Endless Gravel Crew

Privacy Policy

1. General Provisions

1.1. The Data Controller is Jan Szuster (hereinafter: the “Controller”), operating under the domain endlessgravelcrew.com.

1.2. Contact regarding personal data: info@endlessgravelcrew.com.

1.3. This Privacy Policy sets out the rules for the collection, processing, and protection of personal data of camp participants and online store customers.

1.4. The Controller processes data in accordance with applicable law, in particular Regulation (EU) 2016/679 of the European Parliament and of the Council (“GDPR”).

2. Scope of Processed Data

2.1. In connection with registration for weekend camps, the following data are processed:

  • first and last name,
  • e-mail address,
  • phone number,
  • invoicing details (if provided by the customer).

2.2. In connection with registration for international camps, the following data are processed:

  • first and last name,
  • e-mail address,
  • phone number,
  • residential address,
  • PESEL number (or other identification number, if applicable),
  • ID document number and expiry date (if applicable),
  • invoicing details (if provided by the customer).

2.3. Data of online store customers include:

  • first and last name,
  • e-mail address,
  • delivery address,
  • phone number,
  • invoicing details (if provided by the customer).

2.4. During all events organized by Endless Gravel Crew, photos and video recordings may be taken that include participants’ likeness.

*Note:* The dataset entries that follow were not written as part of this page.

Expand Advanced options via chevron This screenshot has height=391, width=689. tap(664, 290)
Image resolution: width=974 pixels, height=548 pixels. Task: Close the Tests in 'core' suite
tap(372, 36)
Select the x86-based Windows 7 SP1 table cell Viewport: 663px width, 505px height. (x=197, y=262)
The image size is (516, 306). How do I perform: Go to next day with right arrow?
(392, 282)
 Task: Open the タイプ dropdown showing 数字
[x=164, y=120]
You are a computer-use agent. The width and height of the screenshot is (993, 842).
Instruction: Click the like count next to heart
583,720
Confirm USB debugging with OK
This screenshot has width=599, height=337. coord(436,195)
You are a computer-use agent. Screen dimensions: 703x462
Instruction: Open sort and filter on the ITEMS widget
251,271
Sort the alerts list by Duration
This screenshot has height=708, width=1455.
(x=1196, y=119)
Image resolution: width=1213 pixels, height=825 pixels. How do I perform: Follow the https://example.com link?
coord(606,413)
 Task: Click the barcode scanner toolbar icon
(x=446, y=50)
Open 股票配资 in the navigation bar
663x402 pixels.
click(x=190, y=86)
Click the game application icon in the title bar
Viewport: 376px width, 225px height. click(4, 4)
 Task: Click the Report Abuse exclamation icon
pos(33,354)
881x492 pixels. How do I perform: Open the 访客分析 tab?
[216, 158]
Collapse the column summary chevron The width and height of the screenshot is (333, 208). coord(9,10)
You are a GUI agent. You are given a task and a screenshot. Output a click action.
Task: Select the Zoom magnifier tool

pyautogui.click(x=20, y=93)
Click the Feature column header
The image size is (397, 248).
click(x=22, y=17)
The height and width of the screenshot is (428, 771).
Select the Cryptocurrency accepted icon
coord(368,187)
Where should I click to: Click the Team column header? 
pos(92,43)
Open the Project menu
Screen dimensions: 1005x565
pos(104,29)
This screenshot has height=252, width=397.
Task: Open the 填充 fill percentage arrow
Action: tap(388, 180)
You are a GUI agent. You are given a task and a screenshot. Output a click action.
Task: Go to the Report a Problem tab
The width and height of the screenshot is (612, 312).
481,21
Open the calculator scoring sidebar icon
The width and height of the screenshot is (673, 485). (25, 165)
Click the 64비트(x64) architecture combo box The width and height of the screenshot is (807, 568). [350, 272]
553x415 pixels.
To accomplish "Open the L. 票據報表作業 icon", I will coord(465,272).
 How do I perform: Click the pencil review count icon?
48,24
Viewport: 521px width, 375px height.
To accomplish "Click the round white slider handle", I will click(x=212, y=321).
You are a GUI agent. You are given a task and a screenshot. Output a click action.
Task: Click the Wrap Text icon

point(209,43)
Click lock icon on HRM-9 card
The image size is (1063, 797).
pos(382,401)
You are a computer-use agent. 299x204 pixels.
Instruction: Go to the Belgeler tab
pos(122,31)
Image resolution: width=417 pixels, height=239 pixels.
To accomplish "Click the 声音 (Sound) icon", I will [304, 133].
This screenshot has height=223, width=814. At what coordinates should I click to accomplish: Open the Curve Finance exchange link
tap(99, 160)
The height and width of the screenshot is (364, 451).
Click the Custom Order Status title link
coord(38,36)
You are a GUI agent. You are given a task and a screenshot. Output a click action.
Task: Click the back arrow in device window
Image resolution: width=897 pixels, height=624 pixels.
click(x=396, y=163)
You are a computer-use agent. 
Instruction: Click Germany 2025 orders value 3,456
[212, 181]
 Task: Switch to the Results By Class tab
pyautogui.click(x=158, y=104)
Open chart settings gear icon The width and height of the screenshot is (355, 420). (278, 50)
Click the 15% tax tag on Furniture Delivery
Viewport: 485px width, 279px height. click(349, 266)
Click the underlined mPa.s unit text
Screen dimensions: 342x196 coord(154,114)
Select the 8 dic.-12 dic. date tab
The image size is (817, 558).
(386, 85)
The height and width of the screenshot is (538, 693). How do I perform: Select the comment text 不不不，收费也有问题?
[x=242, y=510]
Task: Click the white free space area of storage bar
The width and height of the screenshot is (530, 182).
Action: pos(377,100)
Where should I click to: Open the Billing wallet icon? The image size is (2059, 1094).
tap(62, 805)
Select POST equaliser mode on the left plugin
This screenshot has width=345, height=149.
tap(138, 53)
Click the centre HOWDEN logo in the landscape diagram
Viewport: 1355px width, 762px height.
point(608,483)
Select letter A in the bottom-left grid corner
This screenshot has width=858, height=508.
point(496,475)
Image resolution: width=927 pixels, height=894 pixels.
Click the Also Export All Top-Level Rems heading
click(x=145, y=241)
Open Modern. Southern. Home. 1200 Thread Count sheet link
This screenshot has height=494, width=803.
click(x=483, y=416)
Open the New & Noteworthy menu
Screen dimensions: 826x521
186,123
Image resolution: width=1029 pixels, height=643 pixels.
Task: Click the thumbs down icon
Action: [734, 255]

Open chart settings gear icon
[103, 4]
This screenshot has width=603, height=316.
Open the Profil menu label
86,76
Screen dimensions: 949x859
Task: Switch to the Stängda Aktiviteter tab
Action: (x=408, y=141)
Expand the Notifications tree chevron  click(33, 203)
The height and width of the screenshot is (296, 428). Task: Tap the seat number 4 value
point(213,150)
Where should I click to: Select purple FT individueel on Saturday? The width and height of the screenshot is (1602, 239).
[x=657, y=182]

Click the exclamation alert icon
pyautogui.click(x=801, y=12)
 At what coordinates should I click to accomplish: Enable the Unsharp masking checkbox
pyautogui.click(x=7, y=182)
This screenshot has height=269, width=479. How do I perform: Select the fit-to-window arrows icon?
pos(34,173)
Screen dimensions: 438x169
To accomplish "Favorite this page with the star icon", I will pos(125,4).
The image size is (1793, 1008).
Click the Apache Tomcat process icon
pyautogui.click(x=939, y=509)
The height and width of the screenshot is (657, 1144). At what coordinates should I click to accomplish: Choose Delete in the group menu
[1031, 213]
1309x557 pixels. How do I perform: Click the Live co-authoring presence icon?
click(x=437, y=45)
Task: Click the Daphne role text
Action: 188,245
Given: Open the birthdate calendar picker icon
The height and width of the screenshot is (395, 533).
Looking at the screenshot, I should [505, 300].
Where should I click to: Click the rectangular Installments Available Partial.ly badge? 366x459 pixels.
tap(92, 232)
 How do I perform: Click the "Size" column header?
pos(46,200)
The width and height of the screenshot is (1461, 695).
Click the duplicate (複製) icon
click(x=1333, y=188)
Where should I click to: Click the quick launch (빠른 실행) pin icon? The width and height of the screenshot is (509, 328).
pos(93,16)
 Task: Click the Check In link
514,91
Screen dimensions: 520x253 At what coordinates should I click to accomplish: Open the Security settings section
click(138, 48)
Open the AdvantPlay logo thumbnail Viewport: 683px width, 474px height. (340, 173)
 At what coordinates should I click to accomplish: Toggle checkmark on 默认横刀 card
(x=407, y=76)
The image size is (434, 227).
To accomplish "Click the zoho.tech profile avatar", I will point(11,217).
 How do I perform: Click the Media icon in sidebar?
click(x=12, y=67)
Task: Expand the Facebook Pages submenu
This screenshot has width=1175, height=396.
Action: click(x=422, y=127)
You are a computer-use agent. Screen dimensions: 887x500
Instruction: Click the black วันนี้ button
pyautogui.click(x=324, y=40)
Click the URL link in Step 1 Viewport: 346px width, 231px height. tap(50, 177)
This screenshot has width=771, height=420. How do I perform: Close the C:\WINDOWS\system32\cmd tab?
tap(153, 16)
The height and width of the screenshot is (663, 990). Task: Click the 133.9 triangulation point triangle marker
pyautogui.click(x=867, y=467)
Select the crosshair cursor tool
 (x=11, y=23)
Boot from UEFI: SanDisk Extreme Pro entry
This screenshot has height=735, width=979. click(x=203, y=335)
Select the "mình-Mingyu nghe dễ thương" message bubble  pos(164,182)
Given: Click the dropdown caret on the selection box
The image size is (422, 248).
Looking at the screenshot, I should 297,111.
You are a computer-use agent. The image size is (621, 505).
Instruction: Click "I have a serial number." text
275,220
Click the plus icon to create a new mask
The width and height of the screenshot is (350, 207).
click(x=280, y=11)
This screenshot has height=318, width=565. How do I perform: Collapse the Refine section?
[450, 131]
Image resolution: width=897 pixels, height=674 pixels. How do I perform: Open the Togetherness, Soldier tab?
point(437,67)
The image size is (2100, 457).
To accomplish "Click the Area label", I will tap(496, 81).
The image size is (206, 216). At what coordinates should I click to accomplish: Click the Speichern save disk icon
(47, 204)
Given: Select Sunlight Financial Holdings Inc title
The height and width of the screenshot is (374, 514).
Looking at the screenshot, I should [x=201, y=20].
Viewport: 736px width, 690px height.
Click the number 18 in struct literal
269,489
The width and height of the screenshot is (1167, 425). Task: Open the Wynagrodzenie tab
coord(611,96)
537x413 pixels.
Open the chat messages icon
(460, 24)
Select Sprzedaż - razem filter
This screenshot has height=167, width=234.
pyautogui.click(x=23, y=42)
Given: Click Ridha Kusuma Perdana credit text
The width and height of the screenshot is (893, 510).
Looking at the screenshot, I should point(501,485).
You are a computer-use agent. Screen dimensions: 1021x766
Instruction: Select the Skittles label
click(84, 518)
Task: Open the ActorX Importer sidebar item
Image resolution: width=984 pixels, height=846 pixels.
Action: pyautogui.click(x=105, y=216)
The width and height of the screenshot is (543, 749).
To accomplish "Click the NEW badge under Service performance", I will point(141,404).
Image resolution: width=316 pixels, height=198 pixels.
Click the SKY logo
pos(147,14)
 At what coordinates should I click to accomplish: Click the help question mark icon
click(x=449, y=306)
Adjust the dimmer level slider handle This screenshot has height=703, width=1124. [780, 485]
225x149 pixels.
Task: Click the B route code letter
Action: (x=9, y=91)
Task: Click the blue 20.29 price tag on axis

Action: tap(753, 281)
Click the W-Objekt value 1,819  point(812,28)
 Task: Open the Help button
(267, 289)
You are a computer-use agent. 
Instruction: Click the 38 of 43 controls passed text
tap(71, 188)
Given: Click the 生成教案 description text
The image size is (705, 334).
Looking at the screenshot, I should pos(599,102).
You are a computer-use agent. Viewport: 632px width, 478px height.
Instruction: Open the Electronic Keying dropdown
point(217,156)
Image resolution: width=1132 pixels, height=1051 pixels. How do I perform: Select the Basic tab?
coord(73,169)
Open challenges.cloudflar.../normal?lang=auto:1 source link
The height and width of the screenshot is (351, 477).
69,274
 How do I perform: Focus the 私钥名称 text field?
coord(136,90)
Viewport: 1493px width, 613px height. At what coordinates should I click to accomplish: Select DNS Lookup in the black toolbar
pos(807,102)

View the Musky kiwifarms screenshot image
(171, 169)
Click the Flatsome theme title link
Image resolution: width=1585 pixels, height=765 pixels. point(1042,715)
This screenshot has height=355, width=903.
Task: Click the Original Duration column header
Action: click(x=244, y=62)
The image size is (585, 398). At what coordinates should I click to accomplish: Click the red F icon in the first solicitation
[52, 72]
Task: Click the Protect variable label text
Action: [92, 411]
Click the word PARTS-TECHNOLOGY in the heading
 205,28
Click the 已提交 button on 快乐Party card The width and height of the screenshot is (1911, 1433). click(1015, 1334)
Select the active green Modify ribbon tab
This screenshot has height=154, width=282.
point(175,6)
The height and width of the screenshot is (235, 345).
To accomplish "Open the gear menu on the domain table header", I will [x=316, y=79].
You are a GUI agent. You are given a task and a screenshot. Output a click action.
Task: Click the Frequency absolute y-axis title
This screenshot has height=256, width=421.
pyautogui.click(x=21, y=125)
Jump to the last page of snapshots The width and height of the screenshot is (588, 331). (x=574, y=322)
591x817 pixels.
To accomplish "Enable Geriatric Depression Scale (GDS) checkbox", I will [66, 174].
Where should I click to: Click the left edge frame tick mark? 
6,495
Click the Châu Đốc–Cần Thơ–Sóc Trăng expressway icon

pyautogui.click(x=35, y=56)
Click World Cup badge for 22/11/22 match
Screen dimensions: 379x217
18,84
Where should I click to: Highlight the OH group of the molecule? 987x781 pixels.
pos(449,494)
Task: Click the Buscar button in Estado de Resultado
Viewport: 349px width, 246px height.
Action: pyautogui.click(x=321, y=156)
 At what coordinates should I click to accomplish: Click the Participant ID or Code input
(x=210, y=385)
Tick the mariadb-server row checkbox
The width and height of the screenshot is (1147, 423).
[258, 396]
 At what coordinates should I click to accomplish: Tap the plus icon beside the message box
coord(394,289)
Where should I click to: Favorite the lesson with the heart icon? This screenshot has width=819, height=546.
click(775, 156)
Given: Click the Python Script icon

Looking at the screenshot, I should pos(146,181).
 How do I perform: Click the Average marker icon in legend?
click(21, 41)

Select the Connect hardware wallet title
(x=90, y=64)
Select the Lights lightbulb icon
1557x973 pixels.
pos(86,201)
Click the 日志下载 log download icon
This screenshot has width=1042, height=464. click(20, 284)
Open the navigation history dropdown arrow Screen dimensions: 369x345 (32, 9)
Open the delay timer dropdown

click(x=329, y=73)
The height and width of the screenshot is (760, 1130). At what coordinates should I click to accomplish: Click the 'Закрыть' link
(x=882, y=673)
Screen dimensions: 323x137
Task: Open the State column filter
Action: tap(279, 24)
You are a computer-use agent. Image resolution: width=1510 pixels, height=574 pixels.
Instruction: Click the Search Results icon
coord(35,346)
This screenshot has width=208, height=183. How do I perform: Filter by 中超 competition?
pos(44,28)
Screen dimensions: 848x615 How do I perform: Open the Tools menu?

3. Purposes and Legal Basis of Processing

3.1. Data of camp participants are processed for the purposes of:

  • receiving applications and managing registrations (Art. 6(1)(b) GDPR – performance of a contract),
  • provision of services during camps (Art. 6(1)(b) GDPR),
  • ensuring safety and maintaining contact with participants (Art. 6(1)(f) GDPR – legitimate interest of the Controller),
  • purchasing insurance or tickets (if applicable) in the case of international camps (Art. 6(1)(b) GDPR).

3.2. Data of store customers are processed for the purposes of:

  • fulfilling orders and delivering goods (Art. 6(1)(b) GDPR),
  • handling complaints and returns (Art. 6(1)(c) GDPR – legal obligations),
  • conducting marketing communications (Art. 6(1)(f) GDPR – legitimate interest of the Controller).

3.3. Image data of event participants are processed for the purposes of:

  • publishing event reports on Endless Gravel Crew’s social media channels (non-commercial purposes – Art. 6(1)(f) GDPR),
  • sharing materials on the photo platform operated by Endless Gravel Crew (commercial purposes to a limited extent – Art. 6(1)(f) GDPR).

4. Data Sharing

4.1. Camp participants’ data may be shared with collaborators and staff of Endless Gravel Crew to the extent necessary for the organization and execution of the camp (e.g., guides, logistics staff).

4.2. In the case of international camps, data (first and last name, PESEL, residential address) may be provided to insurance companies in order to conclude an insurance contract.

4.3. Store customers’ data may be shared with:

  • courier and postal companies for the purpose of delivery,
  • payment operators for online payment processing,
  • entities providing accounting and legal services.

4.4. The Controller does not transfer personal data outside the European Economic Area unless it is necessary for the performance of the contract (e.g., insurance in the destination country).

5. Data Retention Period

5.1. Camp participants’ data are stored for the period necessary to carry out the event and for the duration of potential claims (maximum of 3 years).

5.2. Store customers’ data are stored for the period necessary to fulfill the order and subsequently in accordance with tax and accounting obligations (maximum of 6 years).

5.3. Photo and video materials may be stored and published indefinitely for archival and promotional purposes.

6. Rights of Data Subjects

Each person whose data are processed has the right to:

  • access their data,
  • rectify their data,
  • erase their data (“right to be forgotten”),
  • restrict processing,
  • data portability,
  • object to processing,
  • withdraw consent (if processing is based on consent).

To exercise these rights, please contact the Controller at: info@endlessgravelcrew.com.

7. Data Security

7.1. The Controller applies technical and organizational measures ensuring the protection of personal data appropriate to the risks of processing.

7.2. Access to data is granted only to authorized persons.

8. Cookies

8.1. The website endlessgravelcrew.com uses cookies, i.e. small text files stored on the user’s device.

8.2. Cookies are used for the purposes of:

  • ensuring proper functioning of the website (technical cookies),
  • analyzing website traffic and creating statistics (e.g., Google Analytics),
  • conducting marketing and remarketing activities (e.g., Meta Pixel).

8.3. Users may change cookie settings in their browser at any time. Restricting cookies may affect certain website functionalities.

8.4. Cookies may be placed on the user’s device both by the Controller and by third parties (e.g., Google, Meta).

9. Final Provisions

9.1. The Controller reserves the right to amend this Privacy Policy. The amended version will be published on endlessgravelcrew.com.

9.2. In matters not covered herein, the provisions of the GDPR and Polish law shall apply.